It’s hard to offer constructive solutions to these problems – flash interfaces provide us with some useful new tools, but I’ve yet to be convinced that the loss of speed and the cramped screen is worth it. A larger viewing area and a more fluid browsing experience would help to address some of the drawbacks.
NCCO’s search interface is typically powerful. As usual, it’s possible to select a number of different search types (Keyword, document title, entire document, etc) and limit searches by range of additional properties. Gale’s peculiar decision to draw a distinction between ‘keyword’ and ‘entire document’ searches remains a problem – I’ve lost count of the number of experienced researchers who mistakenly thought that they were searching the entire British Library Newspaper Database only for me to point out that they’d only been searching for ‘keywords’ (the title of the article plus the first few sentences). Gale are alone in this idiosyncratic use of the term ‘keyword’ and their decision to persist with it presents frustrating a obstacle to new users. Aside from this, however, the number of options available through the advanced search interface is excellent.
For digital humanities enthusiasts like me, perhaps the most exciting thing about NCCO is its two new search tools. First up is the Graphing Tool. Put simply, this new tools allows you to enter a keyword, specify a date range, and then track how often it appears in the archive using a line graph.
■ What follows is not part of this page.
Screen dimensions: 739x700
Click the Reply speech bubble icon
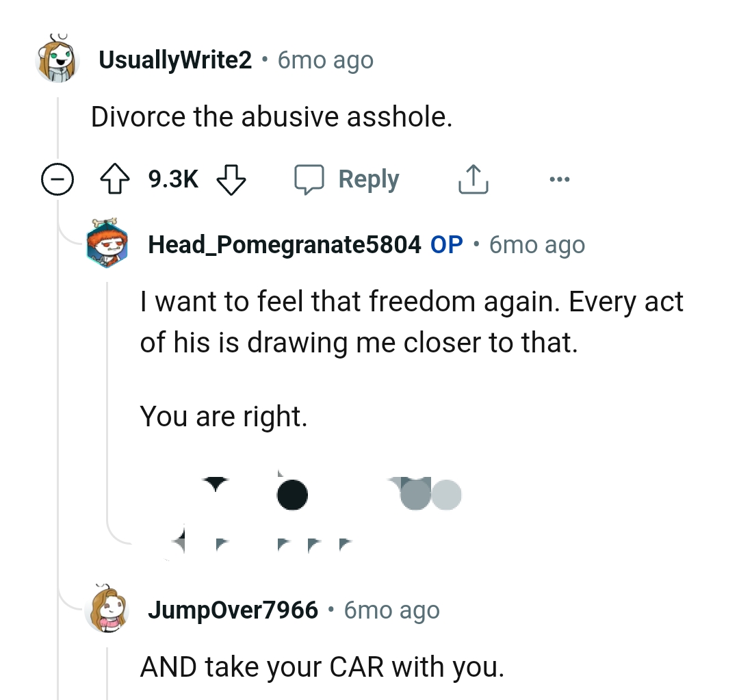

A search for the term ‘America’ is displayed below:
An image like this should be familiar to fans of Google’s ngram viewer – a freely accessible search tool that lets you track the changing frequency of word usage in the Google Books archive. Tracking this kind of information is an imprecise way to map cultural change, but a carefully constructed search can identify broad trends and help researchers to view topics from a new perspective – I make occasional use of them in my PhD thesis and discuss their methodological potential in a forthcoming article for the Journal of Victorian Culture. So, I was undeniably excited when I learned that Gale was introducing a similar tool. Unfortunately, the results are disappointing. The tool is undermined by a fundamental methodological flaw. Put simply, it doesn’t take account of the fluctuating number of documents in the archive. If there are 1 million pages available for one year, but 10 million pages available for the next, it doesn’t take a genius to recognise that most graphs will have an upwards trajectory. Google solves this problem by measuring results as a percentage of the total number of words – that way, it doesn’t matter whether the archive expands or contracts. Unfortunately, NCCO’s graphing tool just displays the raw number of articles and makes no attempt to normalise the data.
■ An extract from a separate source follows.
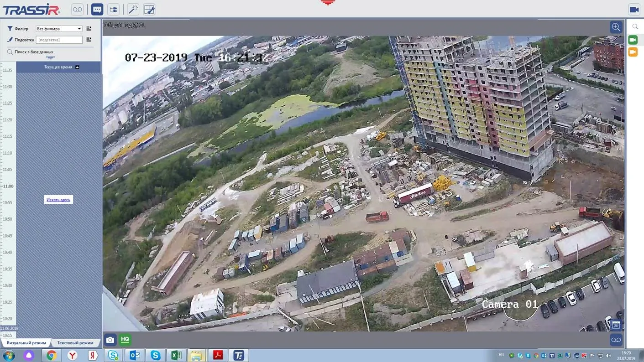The height and width of the screenshot is (362, 644).
Task: Click the digital zoom magnifier on video
Action: point(616,27)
Fluctuations in genre are also a problem. If coverage for the 1850s is mostly made up of newspapers, but the 1860s is dominated by political pamphlets, it’s impossible to make valid comparisons. The obvious solution to this problem is to allow users to select their own documents to search. Unfortunately, the graphing tool has been detached from the advanced search interface and has far less flexibility when it comes to constructing a query. It’s possible to restrict searches to four broad content types (manuscripts, maps, monographs, and newspapers), but this isn’t subtle enough to create methodologically sound searches. In sum, the tool is an interesting way to visualise search results but isn’t particularly useful for serious quantitative research. It’s a missed opportunity but, if it could be fixed, NCCO would represent an interesting step forward for digital research methodologies.
The second new feature is the Term Clusters tool. This text-mining tool identifies linguistic patterns and connections between documents. The graph below shows a search for the term ‘humour’:
The inner ring shows the terms that frequently appear within the first 100 words of each item in the search results – so, articles about humour frequently feature the words ‘novel’, ‘good’, and the term ‘Yankee Humour’. The outer ring performs the search again (this time on an inner-ring term) and reveals a new set of connections – so, articles featuring the term ‘Yankee Humour’ are also likely to include the words ‘miss’, ‘doctor’, and ‘heir’. Excerpts from these articles are displayed to the right. I confess that I was a bit confused by this tool at first, but the more I play with it the more impressed I’ve become. It’s a great way to identify previously unseen patterns and connections between material. I’d love to apply this tool (and a modified version of the graphing tool) to the British Library Newspaper Archive – with any luck, we’ll see them integrated into NewsVault sooner rather than later.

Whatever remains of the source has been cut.